Rainaldo Graziani contrasts Putin’s statesmanship with Trump’s business mindset, warning that today’s leaders lack the strategic depth of the past.
Good evening. As promised, I too have decided to comment on the news of the summit in Alaska.
First of all, I want to invite you to reflect.
In no particular order, I will mention some famous — or if you prefer, infamous — names: Stalin, de Gaulle, Mussolini, Mao, Hitler, Gaddafi, Craxi, and yes, even Churchill… I am deliberately choosing not to mention Niccolò Machiavelli or Otto von Bismarck, nor Charles Maurice de Talleyrand or Alexis de Tocqueville.
In the past, studying these statesmen and reading their works carefully was a conditio sine qua non for understanding the structure of any state, and therefore for promoting one’s own alternative model of society.
In this sense, ideology was absolutely secondary. Proof of this is that in the early 1990s I personally delivered to Senator Spadolini — former Prime Minister and head of the Republican Party — the latest edition of Mussolini’s Opera Omnia, 35 volumes, a project I had editorially collaborated on.

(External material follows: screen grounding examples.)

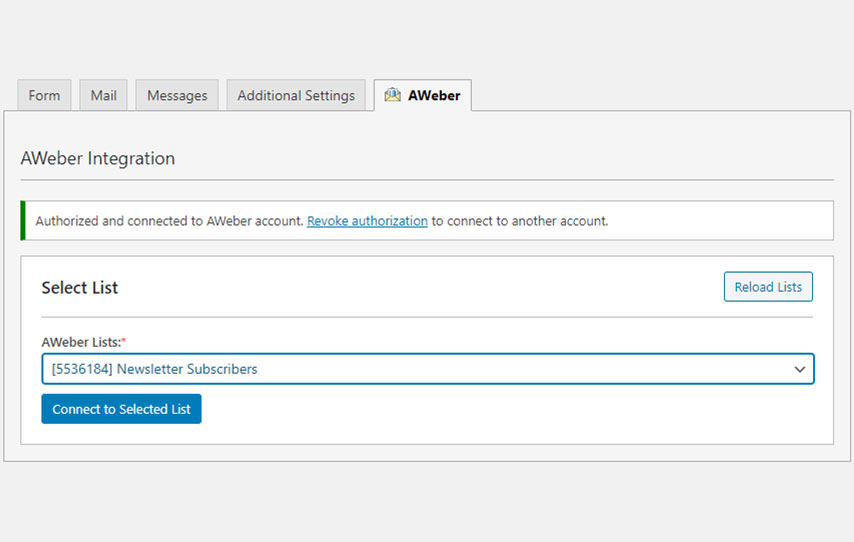Click the Newsletter Subscribers selected value
This screenshot has height=542, width=854.
coord(187,369)
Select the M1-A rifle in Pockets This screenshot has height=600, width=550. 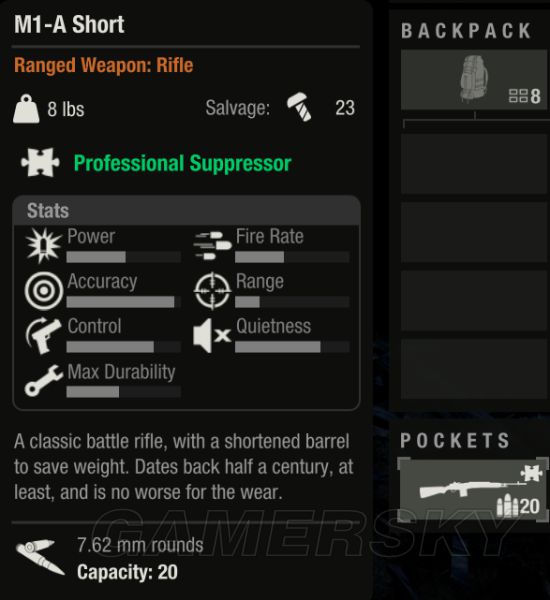point(473,490)
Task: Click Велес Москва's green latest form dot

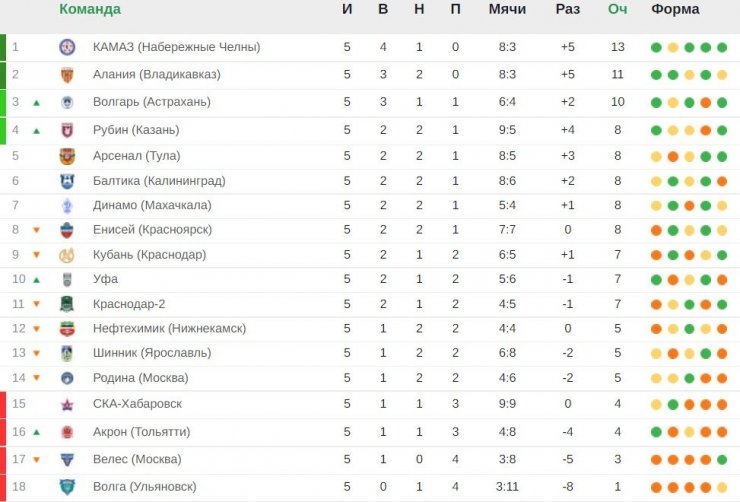Action: (722, 460)
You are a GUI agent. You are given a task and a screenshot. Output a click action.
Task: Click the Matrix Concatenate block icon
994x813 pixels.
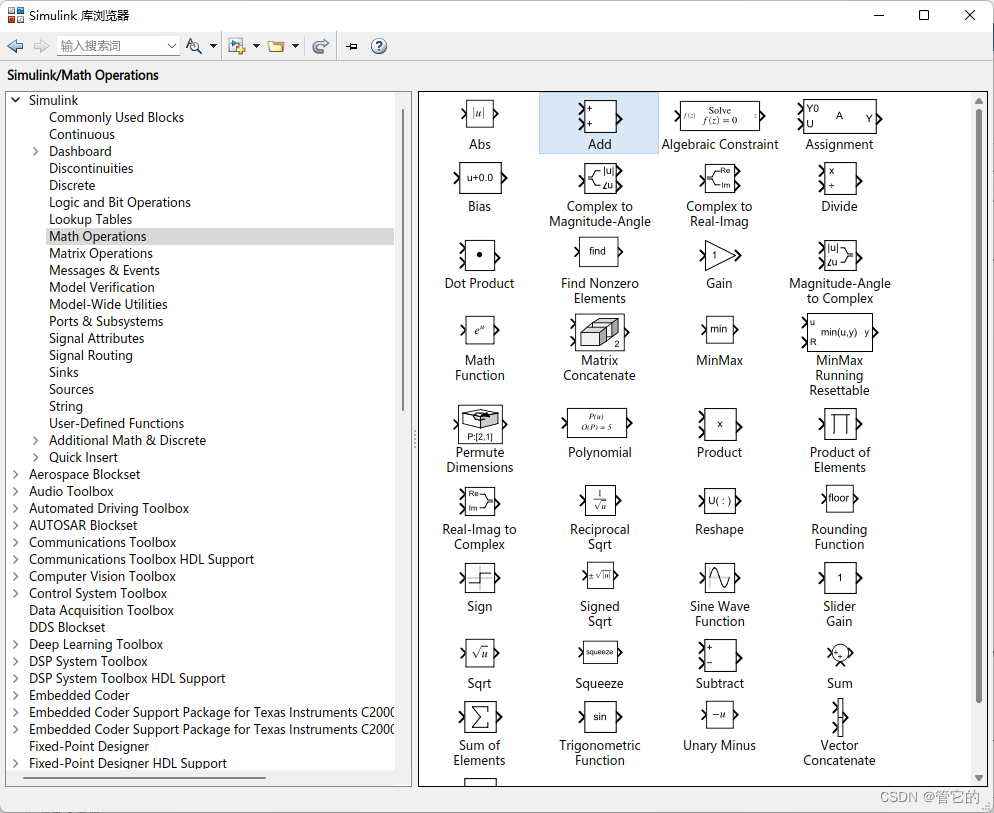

But what does this have to do with the summit in Alaska?
It has everything to do with it.
All the above-mentioned names — from de Gaulle to Machiavelli (and all the others) — would have no difficulty understanding Putin’s strategic vision and his current worldview. Whether they agreed with him or not, they would all understand it. Without exception.
Why? Because they were statesmen — good or bad, just or unjust, friend or foe — but above all, statesmen.
Today we live in a time when access to information is immediate. However, the thinking of these great men who changed history and shaped the modern world has been abandoned to oblivion, as if of no use to contemporary politicians. Even Gramsci, the last of them, has been erased by the stupidity of the Italian left. The overwhelming majority of the political gangsters inhabiting our country’s palaces of power would be unable to link the above-mentioned names to any specific political thought. At best, they could manage to do so with two or three of them.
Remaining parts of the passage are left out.